Re: The Vote-Cost of Scandal

2003-06-03 Thread Steve Miller
Do I have to avoid a preference-based explanation?  What if I dig up some
evidence of trends in human behavior that support my claim?

Maybe what angers voters is not the scandal, but hypocrisy.  Someone who is
perceived as liberal on social issues is less of a hypocrite for having an
affair than is someone who runs on a family values platform.

But I can only pretend to know how most voters think.  Many surveys give me
a good idea of *what* they think, but why is another matter.


on 6/2/03 1:26 PM, Bryan Caplan at [EMAIL PROTECTED] wrote:

 The Lewinsky scandal, according to most public opinion scholars,
 actually increased Clinton's popularity.  But even after Lewinsky,
 politicians have continued to resign or drop out of races in the face of
 similar scandals, and of course they did it for a long time before.
 What is going on?
 
 1.  The usual rules do not apply to Clinton - the public will punish
 other politicians for comparable actions.
 2.  Politicians systematically overestimate voters' reactions.
 3.  Public opinion has changed.  Pre-Clinton, scandals mattered.  Now
 they don't.  Politicians are still learning about this regime change.




Re: The Vote-Cost of Scandal

2003-06-03 Thread Bryan Caplan
Steve Miller wrote:

 Maybe what angers voters is not the scandal, but hypocrisy.  Someone who is
 perceived as liberal on social issues is less of a hypocrite for having an
 affair than is someone who runs on a family values platform.

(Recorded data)
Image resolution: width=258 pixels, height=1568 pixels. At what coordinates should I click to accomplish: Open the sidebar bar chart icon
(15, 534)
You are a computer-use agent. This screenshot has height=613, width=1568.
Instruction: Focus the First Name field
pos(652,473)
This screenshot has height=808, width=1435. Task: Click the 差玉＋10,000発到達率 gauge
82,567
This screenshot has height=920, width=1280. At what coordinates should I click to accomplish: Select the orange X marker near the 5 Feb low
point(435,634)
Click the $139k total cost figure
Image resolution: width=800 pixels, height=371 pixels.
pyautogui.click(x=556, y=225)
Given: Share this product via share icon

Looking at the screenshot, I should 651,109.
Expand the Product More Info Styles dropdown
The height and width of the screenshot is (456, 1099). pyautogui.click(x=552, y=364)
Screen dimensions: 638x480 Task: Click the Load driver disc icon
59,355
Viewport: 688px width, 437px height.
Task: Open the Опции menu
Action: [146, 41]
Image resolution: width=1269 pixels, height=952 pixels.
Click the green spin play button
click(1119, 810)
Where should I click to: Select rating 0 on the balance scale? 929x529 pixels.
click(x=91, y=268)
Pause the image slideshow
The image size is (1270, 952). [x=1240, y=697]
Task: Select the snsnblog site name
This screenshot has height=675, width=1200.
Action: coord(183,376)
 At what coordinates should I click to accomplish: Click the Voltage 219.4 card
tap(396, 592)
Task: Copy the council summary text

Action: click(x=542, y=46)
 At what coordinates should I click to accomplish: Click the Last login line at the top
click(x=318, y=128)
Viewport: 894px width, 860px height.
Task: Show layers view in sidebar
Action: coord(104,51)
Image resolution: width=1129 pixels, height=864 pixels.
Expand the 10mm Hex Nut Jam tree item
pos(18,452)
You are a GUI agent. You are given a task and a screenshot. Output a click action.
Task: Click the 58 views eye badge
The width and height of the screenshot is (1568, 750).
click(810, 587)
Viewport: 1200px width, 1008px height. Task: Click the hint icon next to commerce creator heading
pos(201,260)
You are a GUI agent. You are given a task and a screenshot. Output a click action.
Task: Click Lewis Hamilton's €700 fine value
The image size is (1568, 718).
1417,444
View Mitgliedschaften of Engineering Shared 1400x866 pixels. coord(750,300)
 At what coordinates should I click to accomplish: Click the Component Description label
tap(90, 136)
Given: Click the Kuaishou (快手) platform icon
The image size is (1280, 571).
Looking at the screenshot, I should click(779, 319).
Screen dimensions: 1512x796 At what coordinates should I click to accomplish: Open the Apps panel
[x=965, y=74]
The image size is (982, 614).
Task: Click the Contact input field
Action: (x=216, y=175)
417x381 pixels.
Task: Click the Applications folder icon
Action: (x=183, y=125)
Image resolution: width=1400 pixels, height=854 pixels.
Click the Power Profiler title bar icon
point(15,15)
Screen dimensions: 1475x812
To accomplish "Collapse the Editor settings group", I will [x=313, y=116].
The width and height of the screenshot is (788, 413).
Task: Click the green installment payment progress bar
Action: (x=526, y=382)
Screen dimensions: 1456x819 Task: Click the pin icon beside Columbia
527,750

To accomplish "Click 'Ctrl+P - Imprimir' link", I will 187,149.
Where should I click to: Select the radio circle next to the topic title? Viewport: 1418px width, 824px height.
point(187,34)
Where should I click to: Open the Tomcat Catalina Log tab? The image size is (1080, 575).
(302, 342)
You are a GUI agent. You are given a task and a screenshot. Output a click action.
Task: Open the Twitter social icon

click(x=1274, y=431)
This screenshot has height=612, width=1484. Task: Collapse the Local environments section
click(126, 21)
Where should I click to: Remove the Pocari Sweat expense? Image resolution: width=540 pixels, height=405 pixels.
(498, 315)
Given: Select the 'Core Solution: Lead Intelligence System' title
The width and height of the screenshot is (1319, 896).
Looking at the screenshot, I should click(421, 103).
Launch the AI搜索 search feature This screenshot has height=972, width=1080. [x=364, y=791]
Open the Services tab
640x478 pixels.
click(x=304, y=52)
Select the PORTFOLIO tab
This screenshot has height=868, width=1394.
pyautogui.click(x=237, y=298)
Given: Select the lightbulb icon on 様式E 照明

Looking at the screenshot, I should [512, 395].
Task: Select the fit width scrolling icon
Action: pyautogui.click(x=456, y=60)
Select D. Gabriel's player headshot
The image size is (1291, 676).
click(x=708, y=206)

**Task to carry out**
Continue the mailing-list thread on the vote-cost of scandal from where it stops.

**Task response**
Gary Hart was a liberal in good standing, but he is the textbook case of
a politician ruined by a scandal.  Clinton is probably a bigger
hypocrite given his effort to co-opt the family values stuff.
-- 
Prof. Bryan Caplan
   Department of Economics  George Mason University
http://www.bcaplan.com  [EMAIL PROTECTED]
 
 But being alone he had begun to conceive thoughts of
  his own unlike those of his brethren.

  --J.R.R. Tolkien, *The Silmarillion*



Re: The Vote-Cost of Scandal

2003-06-03 Thread AdmrlLocke

In a message dated 6/3/03 12:32:32 AM, [EMAIL PROTECTED] writes:

Steve Miller wrote:

 Maybe what angers voters is not the scandal, but hypocrisy.  Someone
who is
 perceived as liberal on social issues is less of a hypocrite for having
an
 affair than is someone who runs on a family values platform.

Gary Hart was a liberal in good standing, but he is the textbook case of
a politician ruined by a scandal.  Clinton is probably a bigger
hypocrite given his effort to co-opt the family values stuff.

In all fairness Gary Hart was a pro-gun, pro-free-trade Democrat from 
Colorado (where I lived at the time) and thus was not a libera in good standing.  
Leaders of the liberal East Coast and Midwestern Democratic Party bitterly 
resented Hart's positions on the issues and their allies in the news media took Hart 
apart over his perceived infidelties even as they apologized later for 
Clinton's.

Which brings up another theory on why some politicians resign over scandals 
and some don't: that the mainstream news media has a heavy influence on public 
opinion, and that the same news media tend to favor liberals over 
conservatives, such that someone perceived by people in the media as conservative gets 
roasted while someone perceived as liberal gets cover sympathetically.  LIkewise 
Bobby Byrd, kind of Democatic party pork-barrel, gets a total pass on having 
actually belongs to the KKK, while Trent Lott gets roasted for making one 
complimentary comment about Strom Thurmond's presidential bid made before most of 
the current population was even born.

David Levenstam



Re: The Vote-Cost of Scandal

2003-06-03 Thread Steve Miller
But at least I've explained away Packwood, Livingston, etc. ;-)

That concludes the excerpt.